On Morning Ireland on Monday, Smyth described this whole situation as “farcical”. It is indeed a cross between Waiting for Godot and Where’s Wally? But the joke, ultimately, is on us. The public has a right to know how its money is being spent and how those it trusts to carry out the vital democratic functions of the public broadcaster are repaying that trust. That right is being ridiculed.
Why are we in this situation? Because, in 2002, the Supreme Court ruled that the Houses of the Oireachtas have no “inherent” constitutional right to conduct inquiries and therefore cannot make findings that might tarnish the good name of any outside person. Which means, in effect, that parliamentary committees can’t draw any critical conclusions about the conduct of any civil servant, public servant or employee of a public company.
This goes even for people we entrust with enormous power – like, say, the DG of RTÉ, or the secretary general of the Department of Finance, or the chief executive of the HSE, or the governor of the Central Bank. In practice, all accountability through parliament can be only vague and general. The blame will always lie with “systems” and “cultures” and “governance” – no names, no serial numbers.
This is not a theoretical problem. The biggest public policy disaster in the history of the State was undoubtedly the collapse of our banking system in 2008. It had terrible consequences for huge numbers of ordinary citizens, who lost houses, jobs and futures. The failures of senior public employees – most obviously at the Department of Finance and the Central Bank – contributed greatly to this catastrophe.
We eventually got an Oireachtas inquiry into the banking collapse. Its 2016 report is tame as an old cat: anodyne, insipid and inoffensive – except, perhaps, to citizens expecting a democratic response adequate to their suffering.
But it could not have been otherwise. As the banking inquiry report itself explained, “The inquiry could make findings which impugn a person’s good name only where this had not been contradicted, including by the person themselves. A person also includes an institution. Based on this restriction, such a finding is unlikely, if ever, to arise in practice.”
Note that killer line: a person includes an institution. The good name of the institution trumps the public’s right to know who is responsible for even the most momentous failures. The logic is remarkably similar to that employed by churches and religious orders in explaining why they covered up years of abuse: reputations come first.
In 2011, the then Fine Gael/Labour coalition government did try to address this humiliating situation. It held a referendum on a proposal to add clauses to the Constitution explicitly giving Oireachtas committees, subject to fair procedures, the power to conduct inquiries and make findings. The referendum was lost by 53 per cent to 47 per cent.
It failed because it was rushed, badly drafted and poorly explained. The vote was held on the same day as the presidential election and a second constitutional referendum, meaning the issue got relatively little public attention.
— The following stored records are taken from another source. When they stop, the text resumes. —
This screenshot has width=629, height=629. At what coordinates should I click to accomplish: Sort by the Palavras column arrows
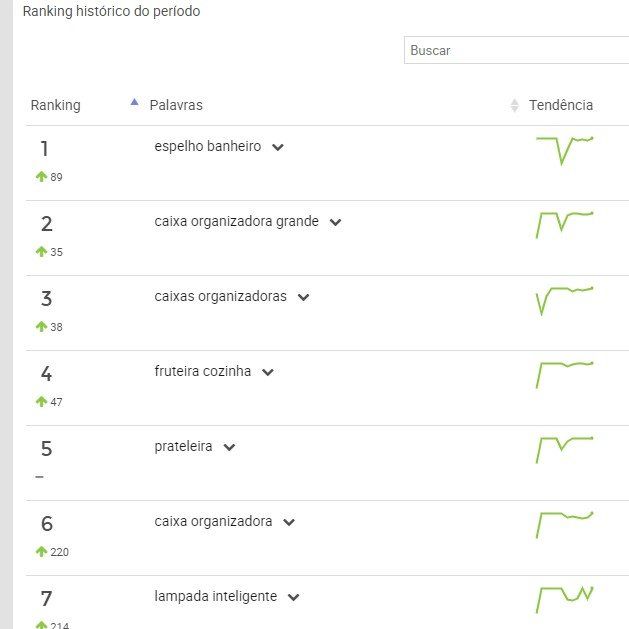tap(514, 106)
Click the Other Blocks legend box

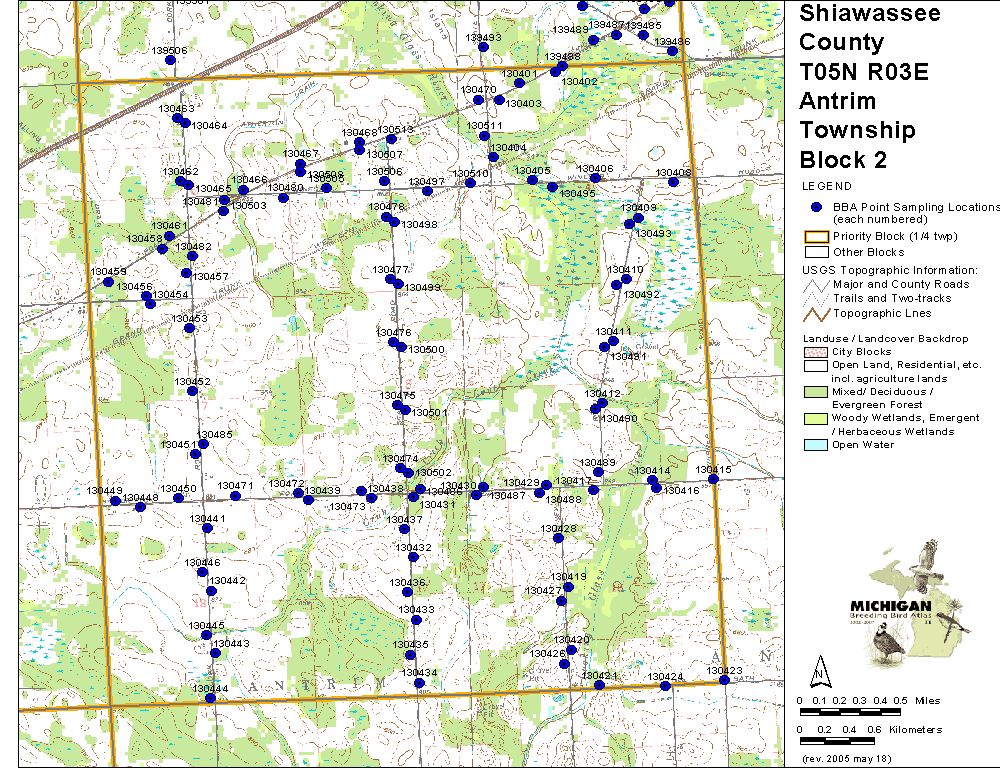pyautogui.click(x=814, y=252)
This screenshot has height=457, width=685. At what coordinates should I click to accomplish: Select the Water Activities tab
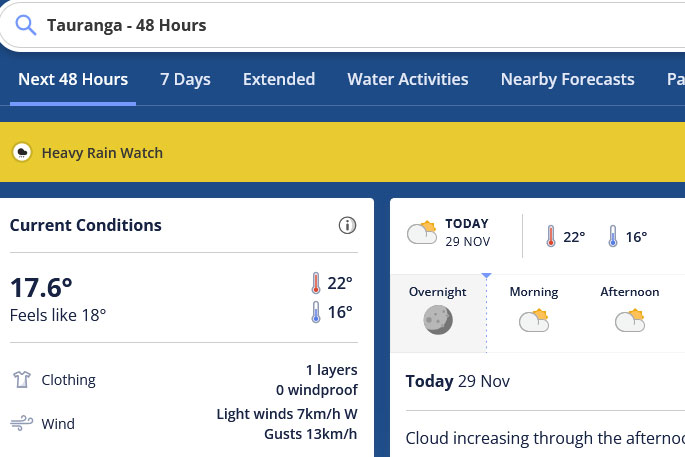[x=407, y=80]
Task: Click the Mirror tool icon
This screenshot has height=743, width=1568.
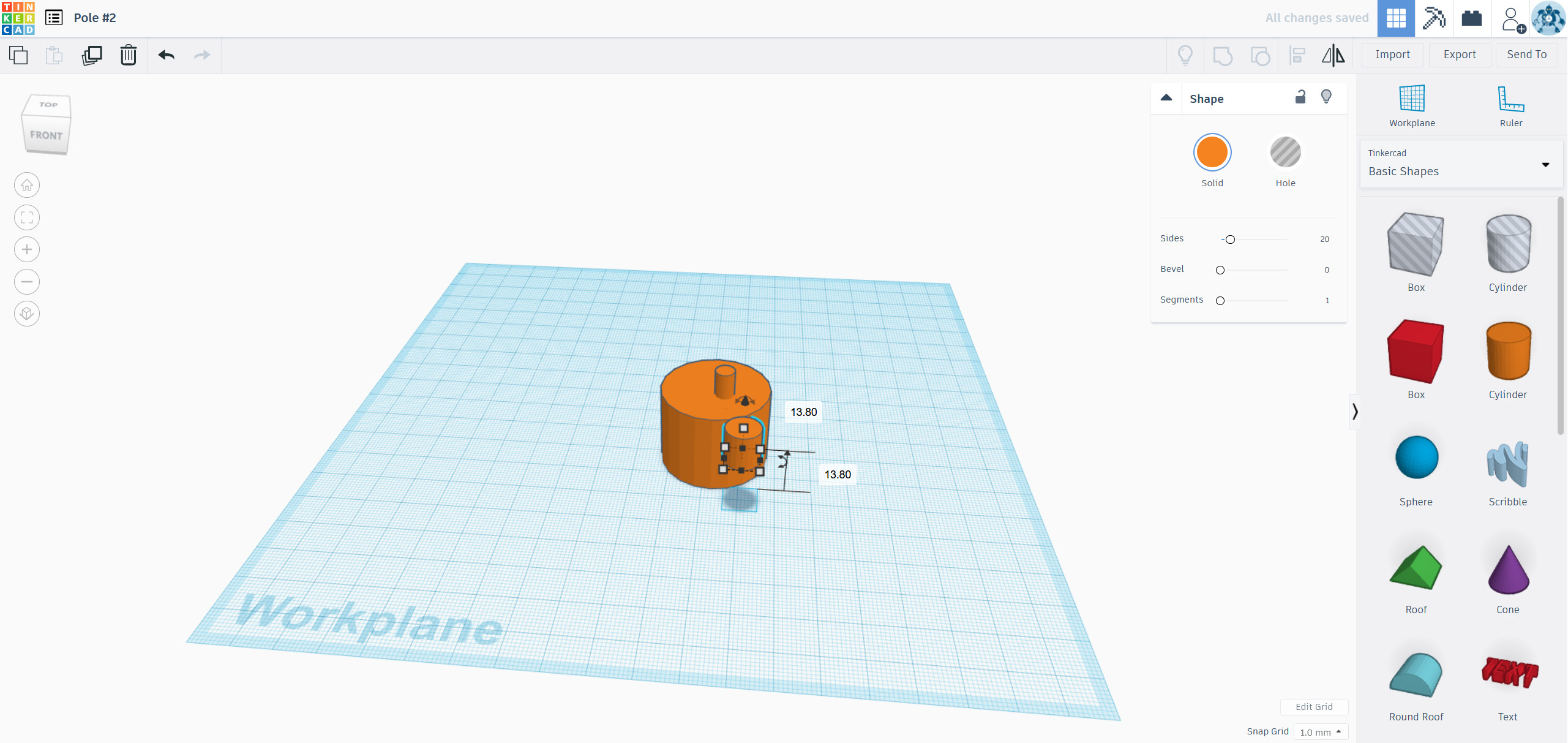Action: click(x=1333, y=55)
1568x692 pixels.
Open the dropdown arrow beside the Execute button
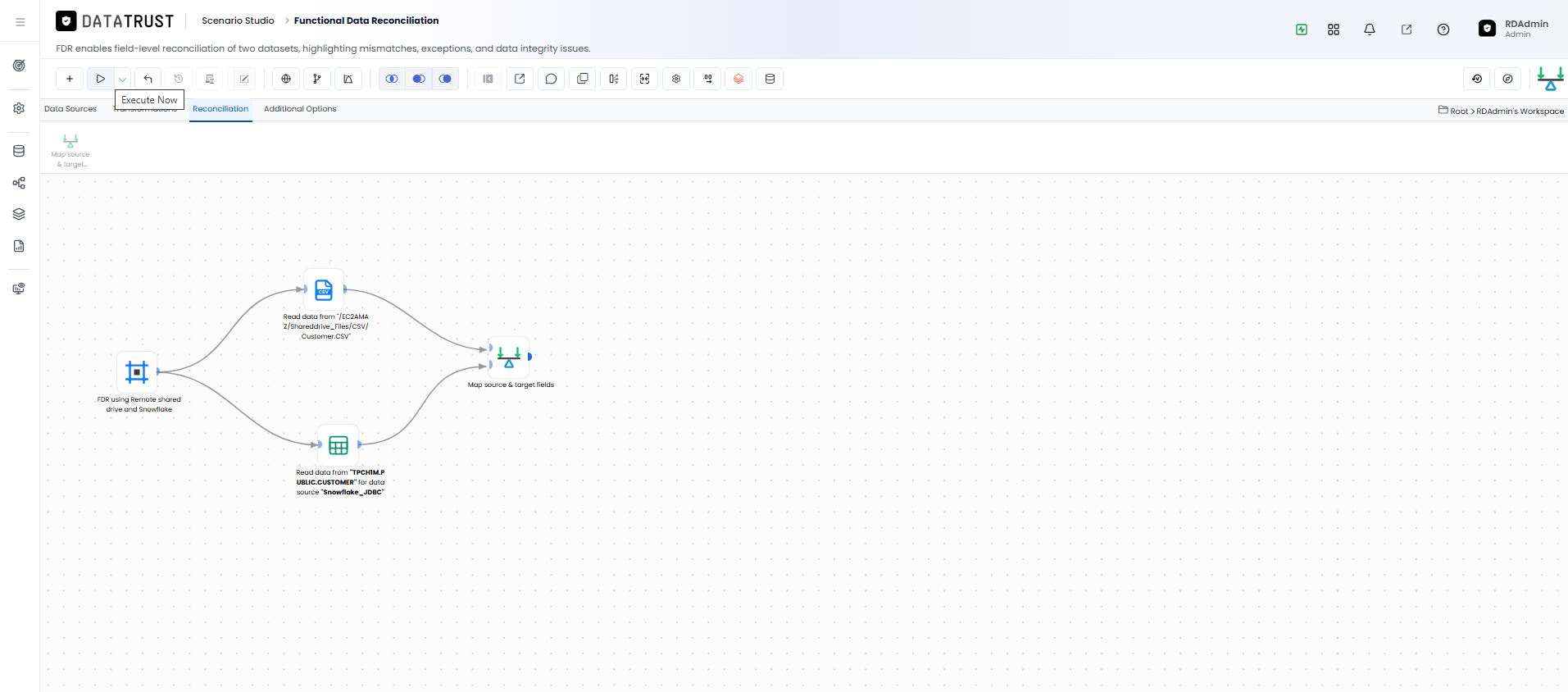tap(122, 79)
This allowed a group of former attorneys general – all of them barristers professionally inclined to see the courts or judge-led inquiries as the only proper mechanism for accountability – to warn that the changes would create a parallel system of justice. This fear was exaggerated: Oireachtas committees, even if given real powers, can’t impose any legal sanction on anyone. But it was potent enough to kill the proposal.
And what we’re left with as a result is the RTÉ farce. Anyone called before Smyth’s committee, or the Public Accounts Committee, knows that they are paper tigers. They can diligently write their reports but those conclusions can’t say anything negative about Dee Forbes, or Rory Coveney, or Breda O’Keeffe – or even about RTÉ as an institution.
Everybody’s “good name” is fully guaranteed. It’s high esteem all round. Why, knowing that inevitable outcome, would anyone worry too much about what Oireachtas committees think of them? Unless we change the Constitution, Please, Please, Please remains the soundtrack of Irish accountability.